ASSIGNED TASK: Using the records below, transcribe exactly only the lines from the one with "Click the Google Translate extension icon" through the end, both included, and drop every picture.

Saved entries:
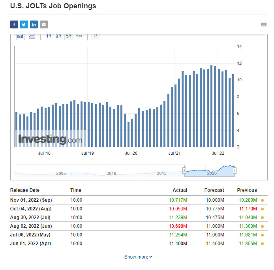Image resolution: width=274 pixels, height=270 pixels.
Task: Select the 5Y time range
Action: click(x=69, y=36)
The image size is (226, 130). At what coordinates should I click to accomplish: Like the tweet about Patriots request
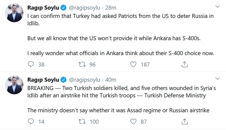[x=133, y=64]
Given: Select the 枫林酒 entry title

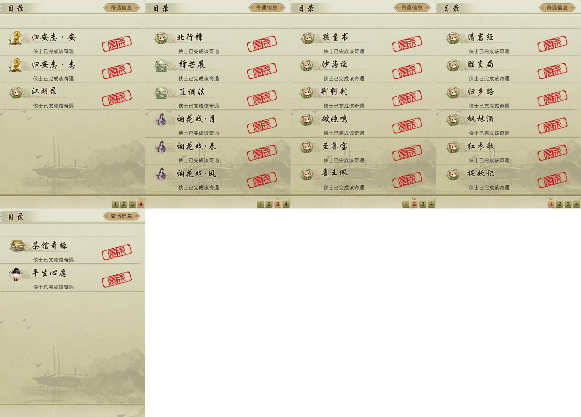Looking at the screenshot, I should coord(480,119).
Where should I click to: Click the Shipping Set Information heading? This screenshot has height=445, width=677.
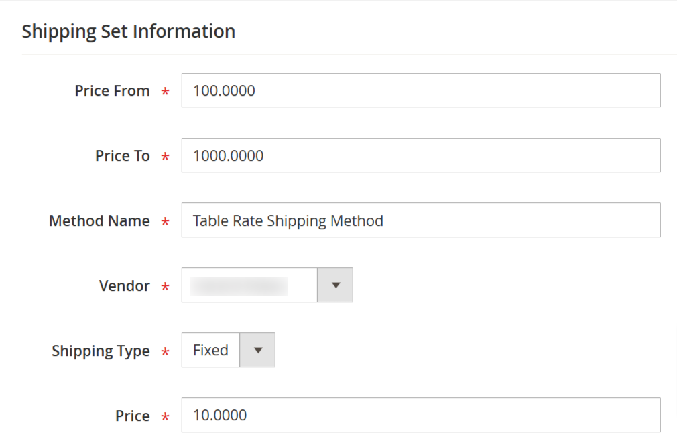click(x=129, y=31)
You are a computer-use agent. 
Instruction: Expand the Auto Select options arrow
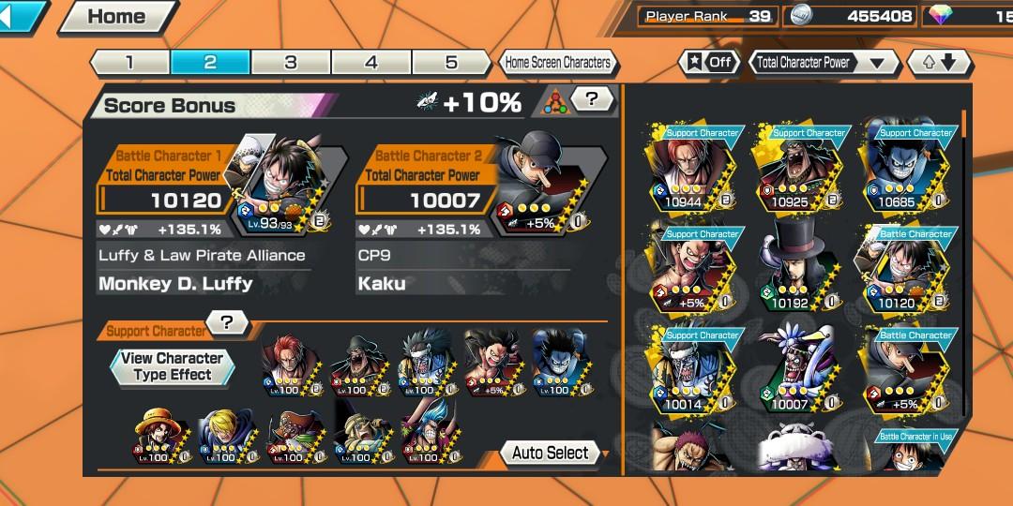point(605,454)
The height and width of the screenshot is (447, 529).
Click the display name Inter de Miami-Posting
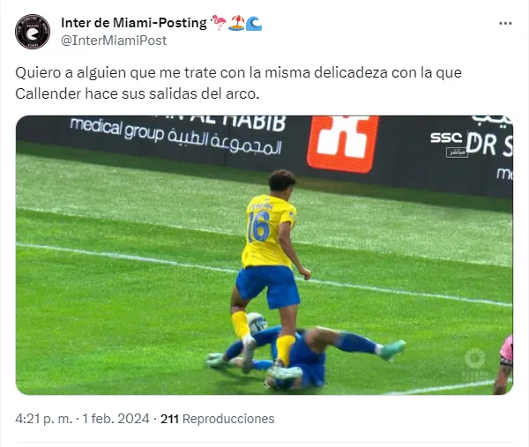[134, 23]
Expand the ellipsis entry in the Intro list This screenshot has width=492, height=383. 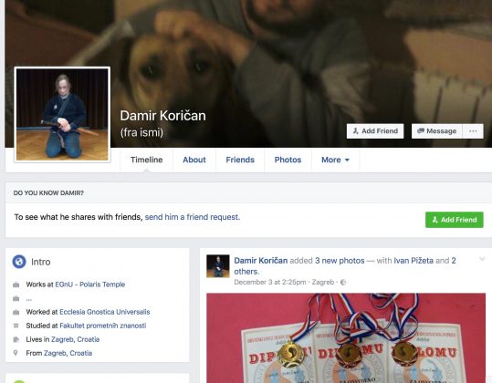click(x=29, y=299)
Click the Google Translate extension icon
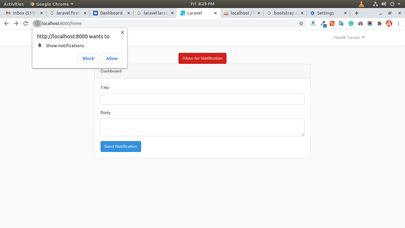405x228 pixels. coord(342,23)
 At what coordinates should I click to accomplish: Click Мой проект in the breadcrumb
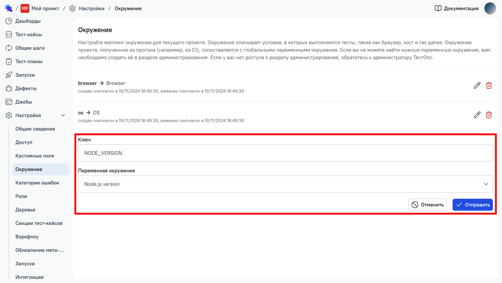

EXPECTED OUTPUT:
Click the Google Translate extension icon
405x228 pixels. coord(342,23)
 At what coordinates should I click to accomplish: Click Мой проект in the breadcrumb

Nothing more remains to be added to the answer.